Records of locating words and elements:
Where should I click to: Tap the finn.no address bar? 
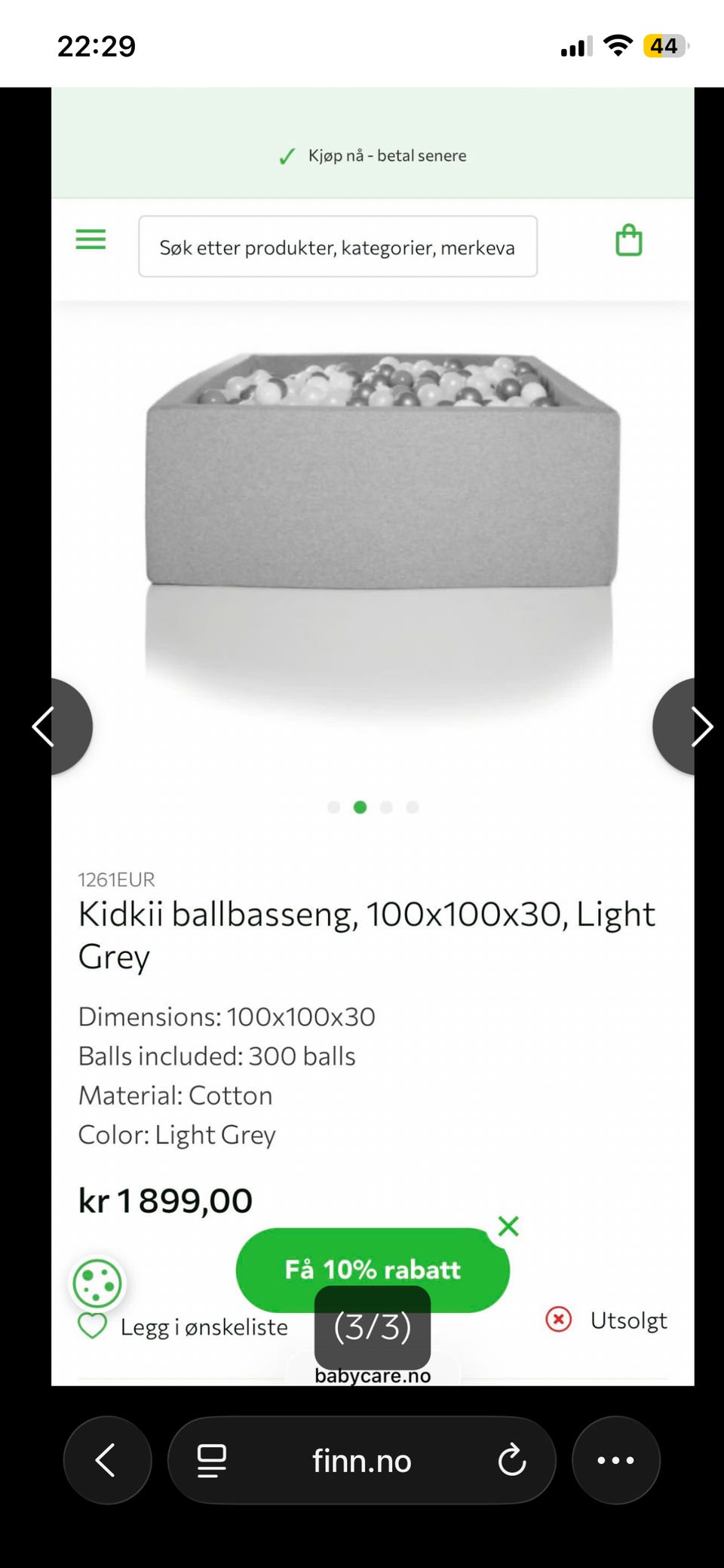pyautogui.click(x=361, y=1460)
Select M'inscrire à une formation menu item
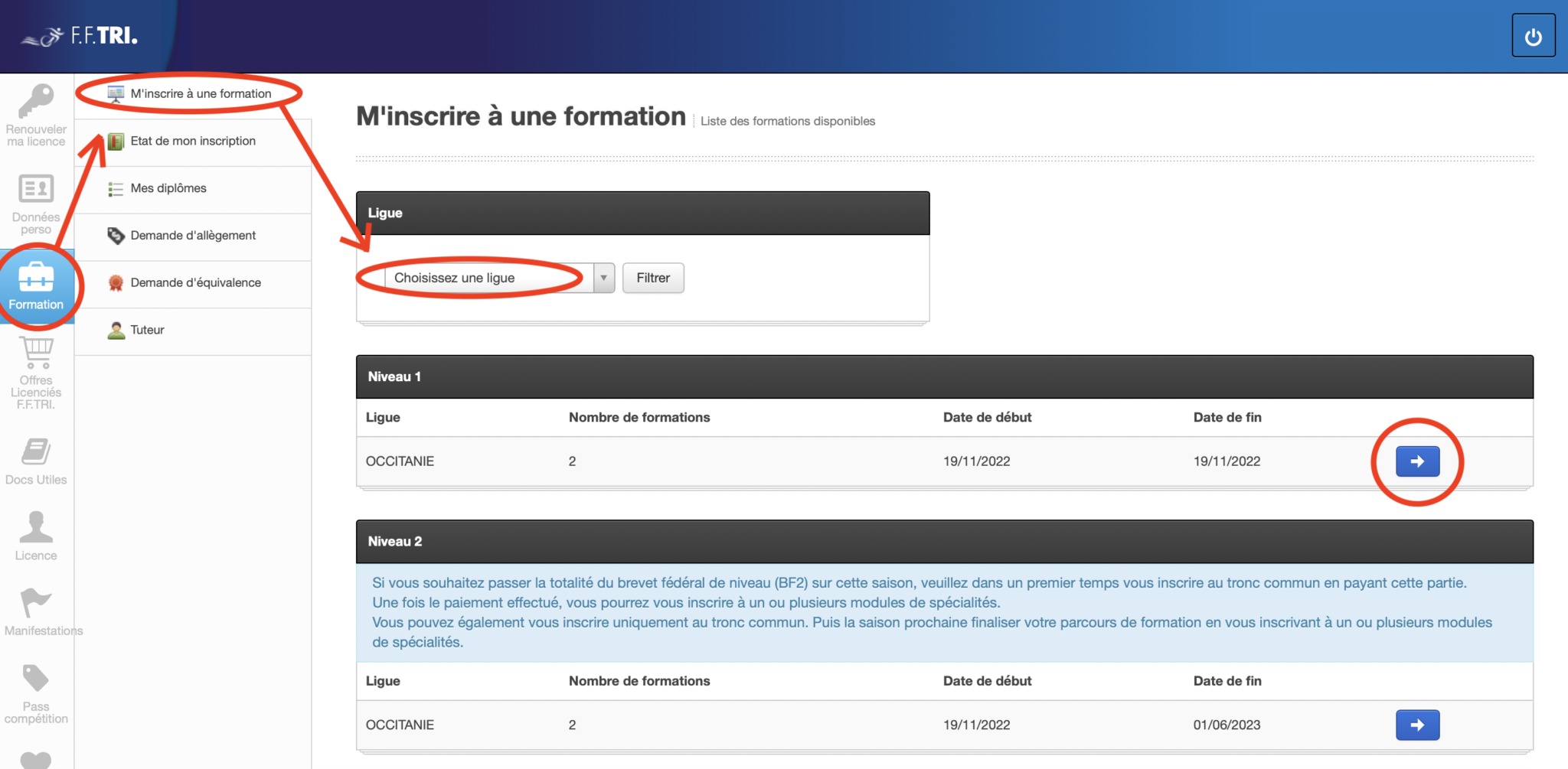Viewport: 1568px width, 769px height. tap(201, 93)
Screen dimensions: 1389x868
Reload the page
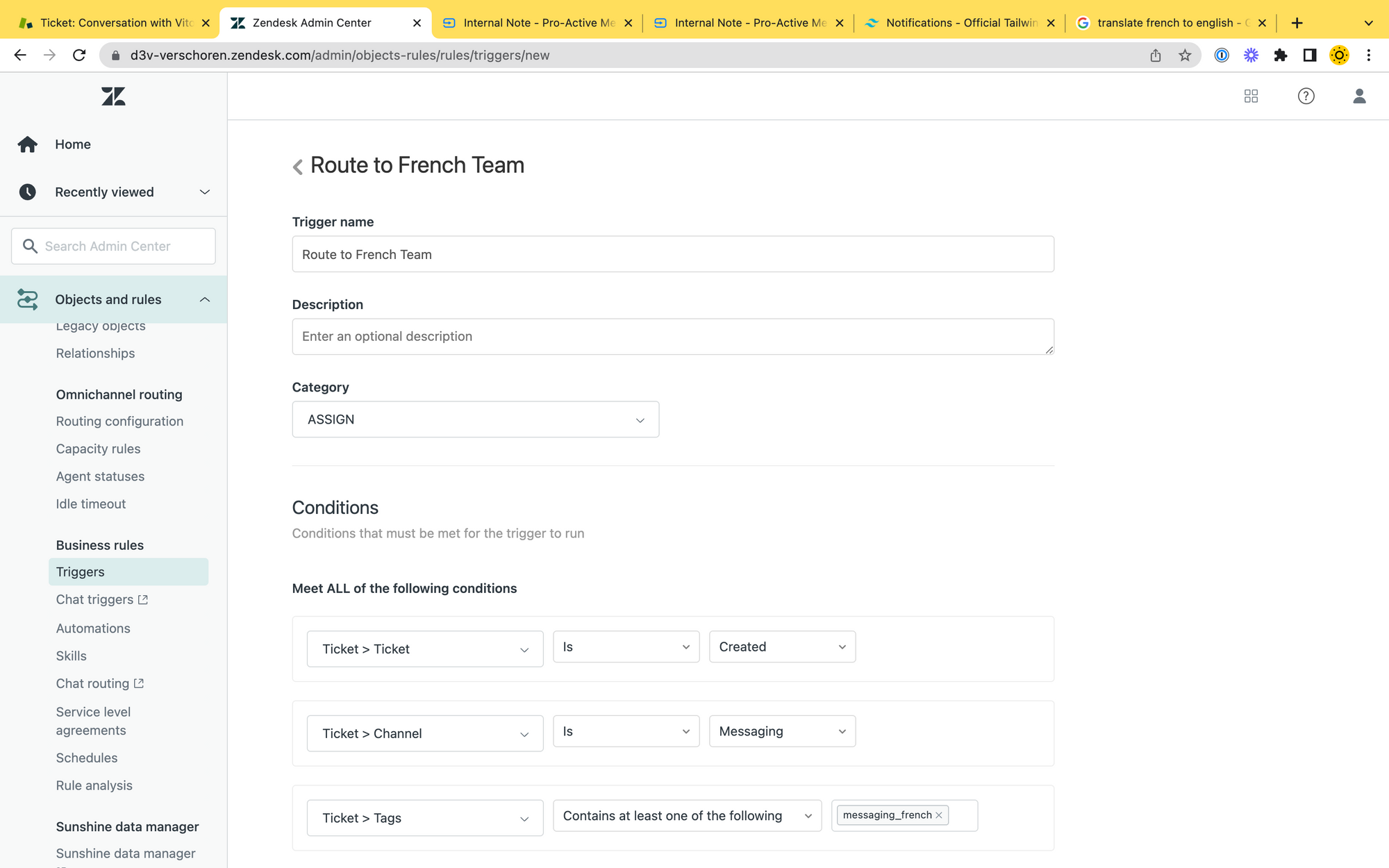79,56
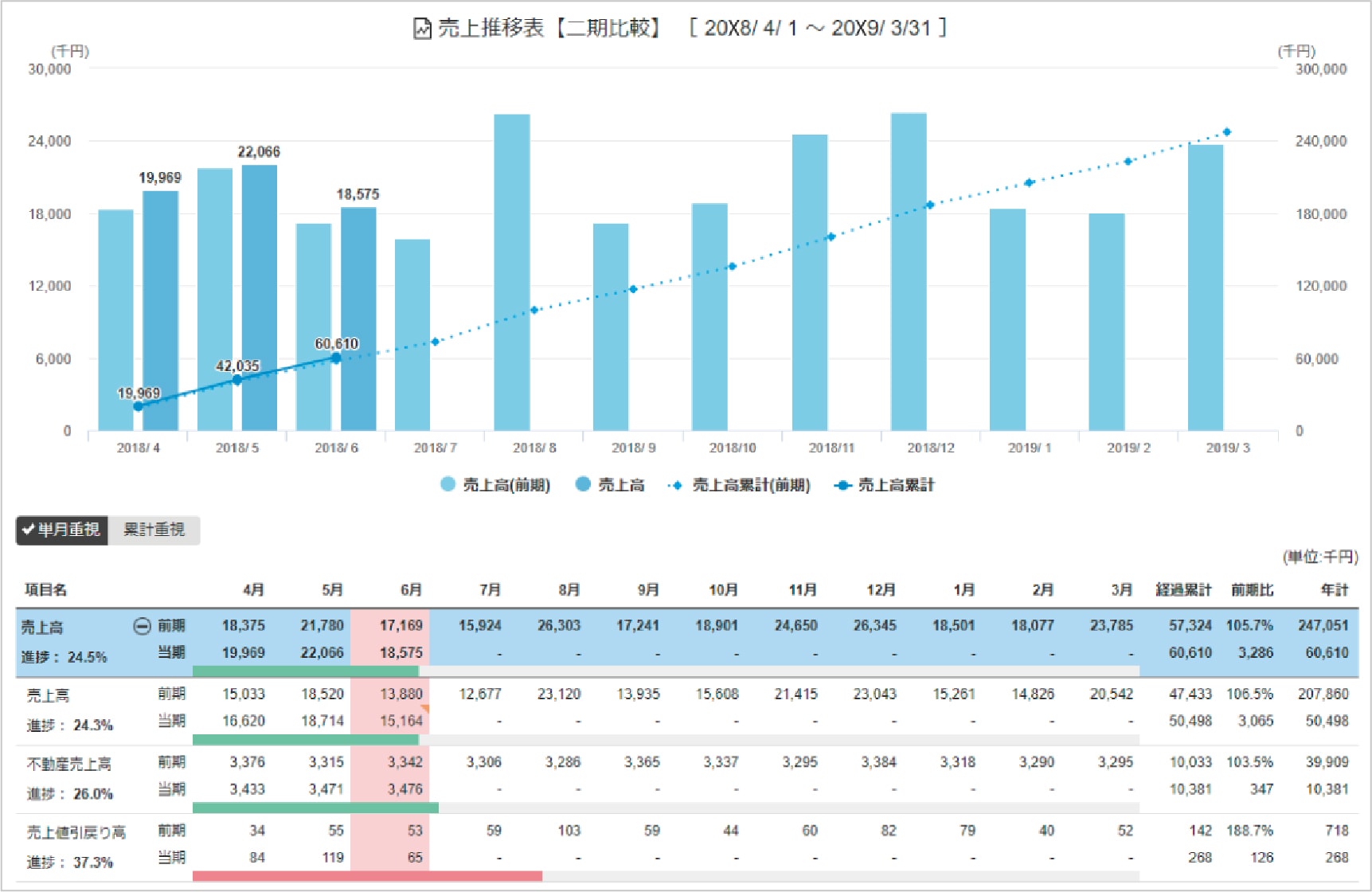Click the 年計 column header
The width and height of the screenshot is (1372, 892).
click(1335, 590)
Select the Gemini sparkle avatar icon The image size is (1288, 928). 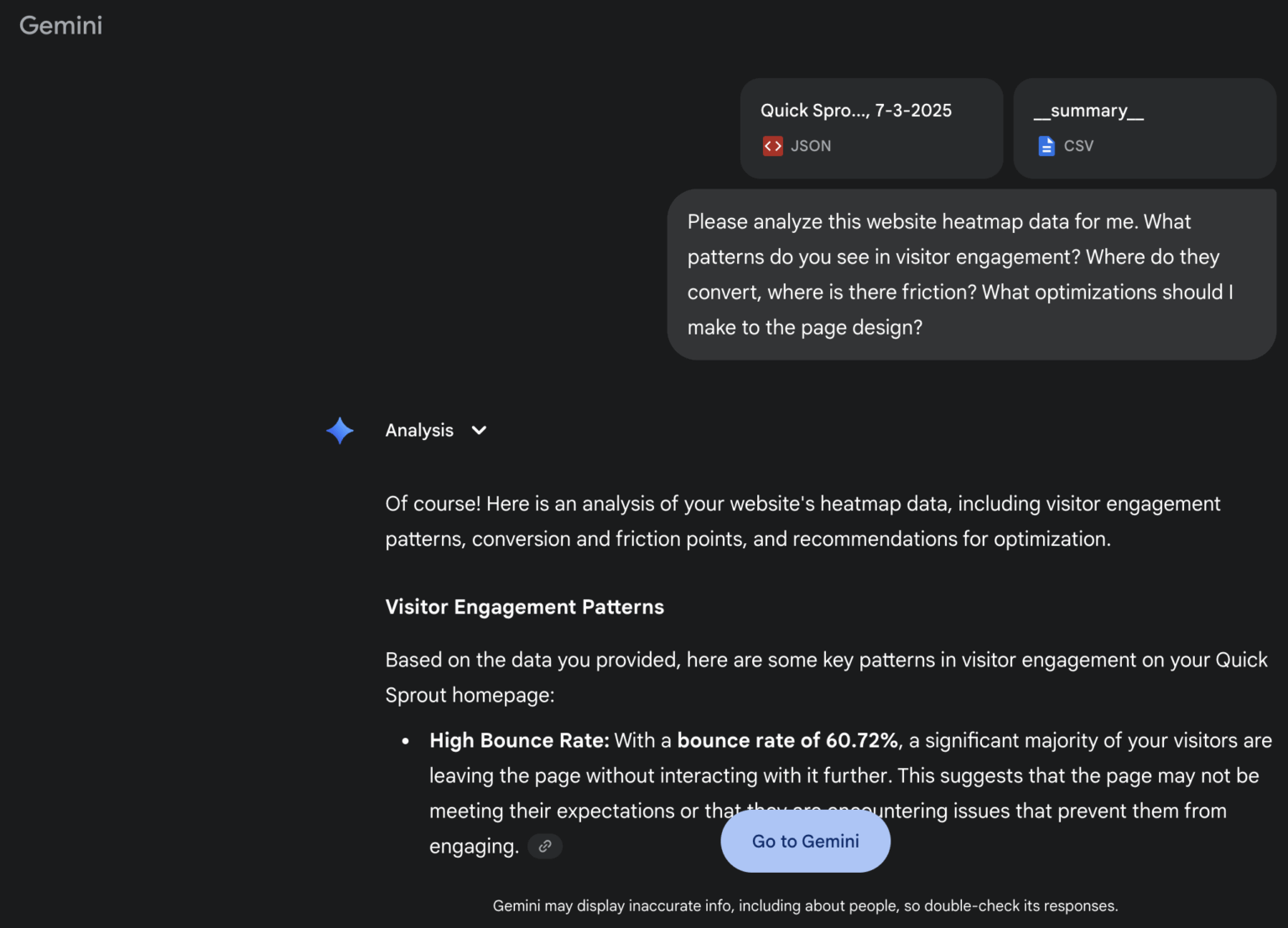pyautogui.click(x=340, y=430)
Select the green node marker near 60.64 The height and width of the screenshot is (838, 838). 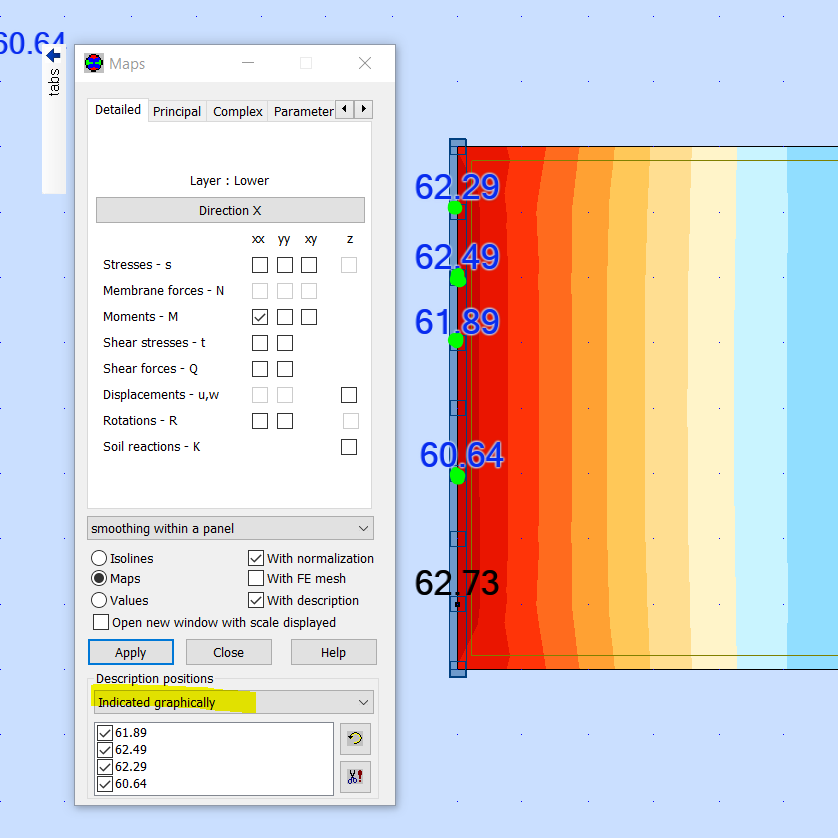(x=457, y=477)
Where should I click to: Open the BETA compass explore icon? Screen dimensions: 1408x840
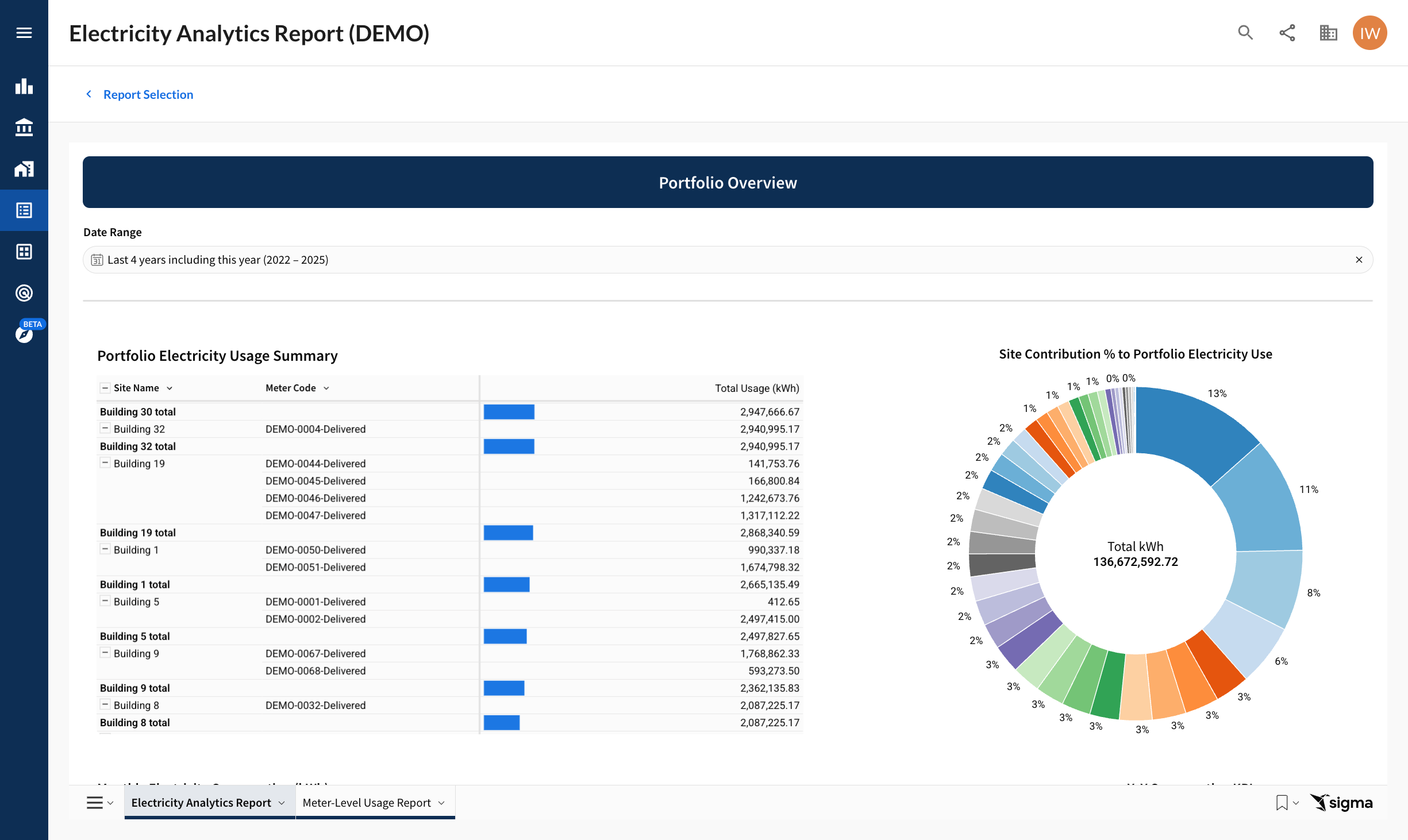[24, 334]
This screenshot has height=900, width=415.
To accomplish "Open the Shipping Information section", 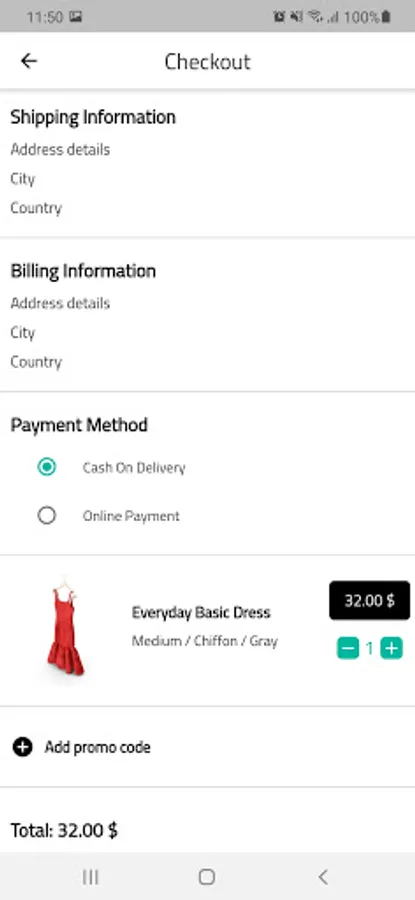I will tap(93, 117).
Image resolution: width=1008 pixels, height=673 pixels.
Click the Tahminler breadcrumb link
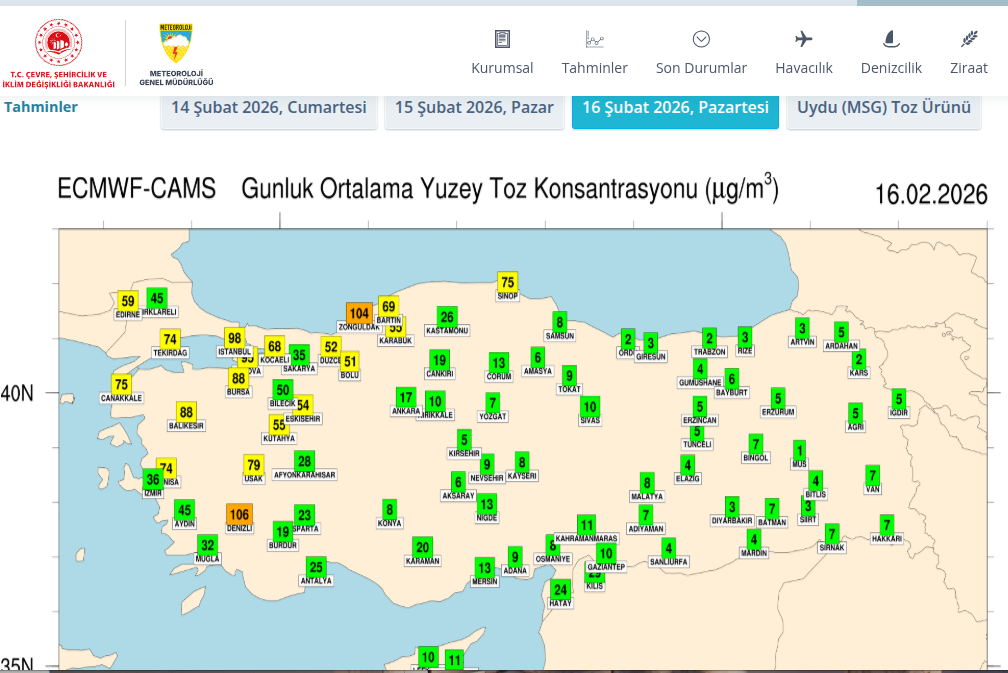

AIM:
Show each line of the records that contains the string "dimensions".

COMPLETE ANSWER:
Screen dimensions: 1389x868
Where should I click to: Open the BETA compass explore icon? Screen dimensions: 1408x840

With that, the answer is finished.